Daftar Tugas:
#1 Kembalikan bagian berita tentang PKS PT MASG di bawah, di antara "Pabrik Kelapa Sawit PT" dan "(Inhu), Riau. (ist)", termasuk kedua batas itu, tanpa perubahan apa pun.
#2 Menurut berita tentang PKS PT MASG di bawah, di kecamatan mana pabrik kelapa sawit itu berada?
#3 Lanjutkan berita tentang PKS PT MASG di bawah, mulai setelah kalimat terakhir yang ada.

Terkuak, Teknologi POME Belum Diterapkan di PKS PT MASG Peranap

Kamis, 10 September 2020 - 19:32:36 WIB

Pabrik Kelapa Sawit PT Mutiara Agung Sawit Gemilang (PT MASG) di Desa Semelinang Darat, Kecamatan Peranap, Kabupaten Indragiri Hulu (Inhu), Riau. (ist)

Rengat, Detak Indonesia--Berbagai masalah kini dialami pabrik kelapa sawit (PKS) PT Mustika Agung Sawit Gemilang (MASG) di Desa Semelinang Darat, Kecamatan Peranap, Kabupaten Indragiri Hulu (Inhu), Riau.

PKS PT MASG ini belum menggunakan Pemanfaatan limbah POME, sejumlah persoalan karyawan, pemotongan Biaya Operasional Tidak Langsung (BOTL) harga tandan buah segar (TBS) petani/pekebun disertai pengelolaan limbah, Manajer PT MASG Zulfikar yang dikonfirmasi Kamis (9/9/2020) tak mau menjawab.

Data Mentah:
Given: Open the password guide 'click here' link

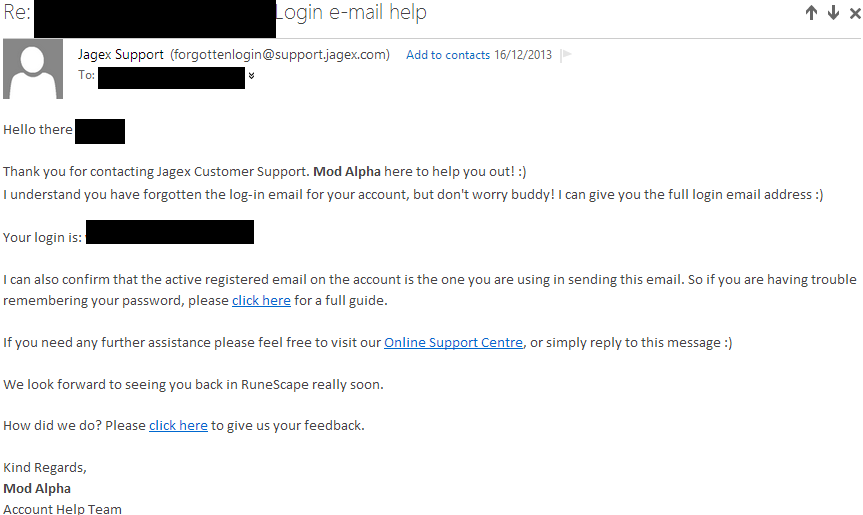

Hasil:
#1
Pabrik Kelapa Sawit PT Mutiara Agung Sawit Gemilang (PT MASG) di Desa Semelinang Darat, Kecamatan Peranap, Kabupaten Indragiri Hulu (Inhu), Riau. (ist)

#2 Kecamatan Peranap.

#3
POME adalah limbah cair kelapa sawit  yang masih mengandung banyak padatan terlarut. Sebagian besar padatan terlarut ini berasal dari material lignoselulosa mengandung minyak yang berasal dari buah sawit.

Kunjungan Komisi II DPRD Inhu baru-baru ini ke PKS PT MASG Peranap Inhu Riau

POME atau Palm Oil Mill Effluent adalah limbah cair kelapa sawit dapat dimanfaatkan untuk menghasilkan energi yang berkontribusi dalam pengurangan emisi gas rumah kaca melalui penangkapan gas metana dan pengubahan biogas menjadi energi listrik. POME ini diperkirakan belum diterapkan PKS PT MASG dan ratusan pabrik kelapa sawit (PKS) lainnya di Provinsi Riau. 

Tahun 2007 terdapat 132 pabrik kelapa sawit (PKS) di Riau, dengan rincian 103 PKS memiliki kebun dan 29 PKS tidak memiliki kebun. Saat ini tahun 2020 sudah mencapai sekitar 230 buah PKS lebih di Riau. Dari luas kebun sawit yang dibuka nonprosesural (ilegal) seluas sekitar 1,1 juta hektare di Riau, sekitar Rp107 triliun uang pajak yang tak bisa ditarik pertahun. Bayangkan besar itu dibanding APBD Riau hanya sekitar Rp9,4 triliun per tahun.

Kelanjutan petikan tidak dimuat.